Australia’s largest health insurer says the names, dates of birth, address, phone numbers and email addresses of its 9.7 million former and current customers have been accessed, along with the Medicare and passport numbers of some customers.

But Medibank chief executive David Koczkar said the hacker probably wouldn’t give the data back even if they paid a ransom fee and paying up could instead give other criminals an incentive to do the same thing.

“Based on the extensive advice we have received from cybercrime experts we believe there is only a limited chance paying a ransom would ensure the return of our customers’ data and prevent it from being published,” he said.

“In fact, paying could have the opposite effect and encourage the criminal to directly extort our customers, and there is a strong chance that paying puts more people in harm’s way by making Australia a bigger target.”

The hacker accessed health claims of around 160,000 Medibank customers, around 300,000 claims from offshoot ahm customers and around 20,000 international customers.

No credit card or banking details were accessed.

The insurer, which continues working with the federal government and other agencies, has also launched an external review into the incident.

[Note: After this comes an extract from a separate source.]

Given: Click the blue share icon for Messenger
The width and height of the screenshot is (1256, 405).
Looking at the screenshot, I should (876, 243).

“We take seriously our responsibility to safeguard our customers … the weaponisation of their private information in an effort to extort payment is malicious, and it is an attack on the most vulnerable members of our community,” Koczkar said.

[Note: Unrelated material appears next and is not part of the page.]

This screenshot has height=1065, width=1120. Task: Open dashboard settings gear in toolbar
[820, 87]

“We will continue to support all people who have been impacted by this crime through our Cyber Response Support Program. This includes mental health and wellbeing support, identity protection and financial hardship measures.”

Opposition home affairs spokeswoman Karen Andrews said the data breaches of Medibank customers, along with similar breaches at Optus, had demonstrated the government had dropped the ball on cyber security measures.

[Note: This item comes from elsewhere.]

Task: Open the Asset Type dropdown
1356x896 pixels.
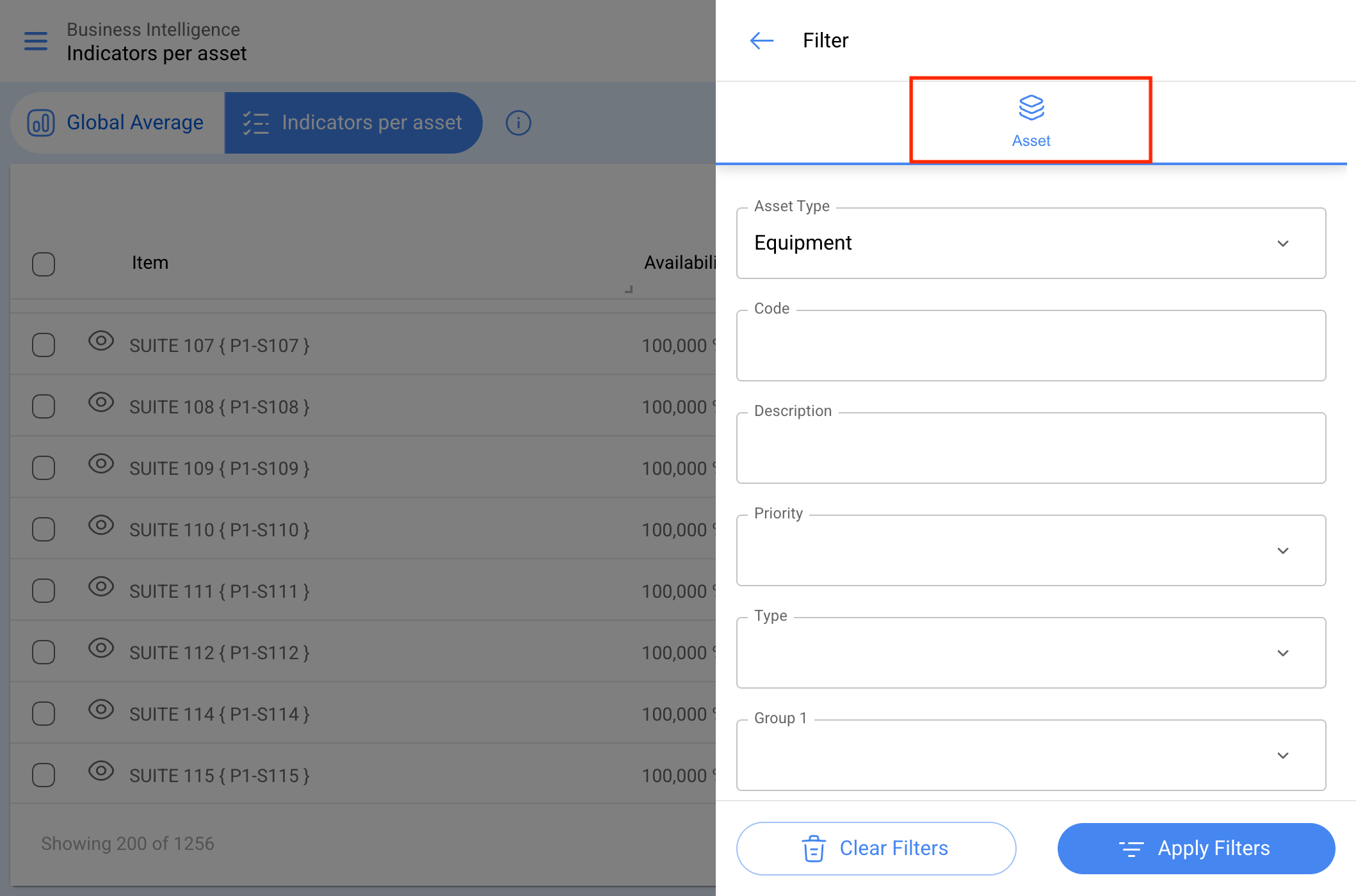Action: point(1031,243)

Andrews urged the government to support a coalition proposal, which would introduce a standalone offence for cyber extortion.

Under the proposal, those who use ransomware would face a maximum of 10 years in prison, while those targeting critical infrastructure could be sentenced to 25 years behind bars.

“We don’t pretend that this bill is a silver bullet, because no such thing exists, but it will present a new deterrent to these cyber criminals, and it is an important part of safeguarding Australia,” she told parliament on Monday.

“The silence from the government has been deafening on these breaches.”

The government introduced new laws last month that would increase fines for companies that were involved in data breaches, with the maximum fine raised from $2.2 million to at least $50 million.

Labor MP Louise Miller-Frost said the government was taking the threats from cyber attacks seriously.

“The breaches have had an impact on (people’s) sense of personal security and on their ability to have confidence in the digital systems that we increasingly use to run and coordinate our lives,” she told parliament.

“Even if there is no financial loss, these data breaches cause major disruption and can be extremely unsettling.”